In brief: Amazon has responded to reports that it plans to dramatically reduce the number of packages it sends through the US Postal Service. The tech giant argues that the real story is how USPS abruptly abandoned negotiations on a new agreement.
Amazon said it spent more than a year working toward a new long-term agreement with USPS before its current contract expires on September 30, 2026.
According to the company, it warned USPS last October that it needed a new deal in place by the end of December because adding alternative delivery capacity for hundreds of millions of packages is not something that can be done overnight.
Amazon claims the Postal Service "abruptly walked away at the eleventh hour" in December, then pivoted to an auction model for access to its last-mile network.
The company says that decision introduced significant uncertainty for long-term planning, especially given how heavily it still relies on USPS for deliveries in rural and remote parts of the country.
Reports say Amazon has already begun reducing postal shipments and is aiming to cut them by at least two-thirds by September, when the current agreement ends. That would be a serious hit for USPS, which Postmaster General David Steiner said could run out of cash within 12 months, or as early as October if required retirement payments come due.
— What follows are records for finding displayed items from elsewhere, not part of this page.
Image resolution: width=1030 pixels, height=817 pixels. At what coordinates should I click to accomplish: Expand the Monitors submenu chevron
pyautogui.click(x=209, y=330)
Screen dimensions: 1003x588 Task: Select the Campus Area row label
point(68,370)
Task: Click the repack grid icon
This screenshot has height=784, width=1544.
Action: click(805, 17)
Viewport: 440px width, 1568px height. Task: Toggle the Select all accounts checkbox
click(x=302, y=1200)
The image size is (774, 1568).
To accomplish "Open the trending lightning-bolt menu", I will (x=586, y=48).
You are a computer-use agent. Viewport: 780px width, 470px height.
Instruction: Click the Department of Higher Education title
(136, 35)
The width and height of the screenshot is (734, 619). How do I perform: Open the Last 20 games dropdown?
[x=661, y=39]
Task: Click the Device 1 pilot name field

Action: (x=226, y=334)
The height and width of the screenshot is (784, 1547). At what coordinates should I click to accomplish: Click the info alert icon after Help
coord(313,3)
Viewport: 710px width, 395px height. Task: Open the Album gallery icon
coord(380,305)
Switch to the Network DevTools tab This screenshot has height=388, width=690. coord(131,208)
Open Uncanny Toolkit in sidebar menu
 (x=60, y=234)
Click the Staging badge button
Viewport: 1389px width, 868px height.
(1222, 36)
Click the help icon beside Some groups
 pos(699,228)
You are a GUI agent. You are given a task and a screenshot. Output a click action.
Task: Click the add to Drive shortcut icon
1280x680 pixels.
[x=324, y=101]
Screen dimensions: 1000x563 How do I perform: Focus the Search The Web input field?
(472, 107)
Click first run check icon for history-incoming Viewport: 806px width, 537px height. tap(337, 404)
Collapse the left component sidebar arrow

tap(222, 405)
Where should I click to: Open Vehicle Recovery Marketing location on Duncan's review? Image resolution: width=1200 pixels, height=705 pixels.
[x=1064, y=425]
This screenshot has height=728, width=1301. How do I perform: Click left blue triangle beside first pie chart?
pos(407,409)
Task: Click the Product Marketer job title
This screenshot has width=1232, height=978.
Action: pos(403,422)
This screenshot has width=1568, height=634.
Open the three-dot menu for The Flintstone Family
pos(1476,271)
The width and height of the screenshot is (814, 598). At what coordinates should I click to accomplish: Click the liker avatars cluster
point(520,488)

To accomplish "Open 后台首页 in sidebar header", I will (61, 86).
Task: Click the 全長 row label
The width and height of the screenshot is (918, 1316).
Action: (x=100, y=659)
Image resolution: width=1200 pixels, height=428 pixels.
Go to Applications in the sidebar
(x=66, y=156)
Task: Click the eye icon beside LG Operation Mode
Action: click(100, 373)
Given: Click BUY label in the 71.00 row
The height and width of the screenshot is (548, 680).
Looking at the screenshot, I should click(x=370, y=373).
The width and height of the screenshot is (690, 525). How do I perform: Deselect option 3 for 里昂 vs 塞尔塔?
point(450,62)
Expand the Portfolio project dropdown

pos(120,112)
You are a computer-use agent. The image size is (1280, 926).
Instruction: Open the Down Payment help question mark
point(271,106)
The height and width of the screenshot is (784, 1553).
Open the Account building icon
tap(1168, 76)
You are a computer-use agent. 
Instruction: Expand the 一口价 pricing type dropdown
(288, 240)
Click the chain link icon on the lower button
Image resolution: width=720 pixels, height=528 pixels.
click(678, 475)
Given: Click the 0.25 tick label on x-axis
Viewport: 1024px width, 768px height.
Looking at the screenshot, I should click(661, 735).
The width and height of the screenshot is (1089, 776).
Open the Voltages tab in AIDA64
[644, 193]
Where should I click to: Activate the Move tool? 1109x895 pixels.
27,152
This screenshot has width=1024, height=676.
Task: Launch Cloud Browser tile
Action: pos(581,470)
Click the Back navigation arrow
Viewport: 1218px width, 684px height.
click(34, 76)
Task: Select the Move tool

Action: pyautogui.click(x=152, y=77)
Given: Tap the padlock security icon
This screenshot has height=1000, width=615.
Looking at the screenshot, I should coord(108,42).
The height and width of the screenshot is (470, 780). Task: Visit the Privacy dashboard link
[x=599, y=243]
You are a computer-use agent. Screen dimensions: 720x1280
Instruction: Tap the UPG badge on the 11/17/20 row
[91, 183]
However, Steiner says negotiations are still ongoing. He declined to say how large any reduction might be, citing confidentiality, but admitted he could not say where talks would end. USPS began accepting proposals in January for access to more than 18,000 delivery units and local processing centers as part of an effort to raise funds.
Amazon insists it did not want this outcome. The company says it hoped to increase package volume through USPS, submitted a bid in February, and still wants to continue the partnership, even if at a lower level. It also notes that it spends more than $5 billion annually with the Postal Service and supported the 2022 Postal Service Reform Act.
Amazon has already committed more than $4 billion to expand its US rural delivery network by the end of this year. While USPS says negotiations are still ongoing, Amazon is clearly preparing for a future in which it has to handle far more deliveries itself.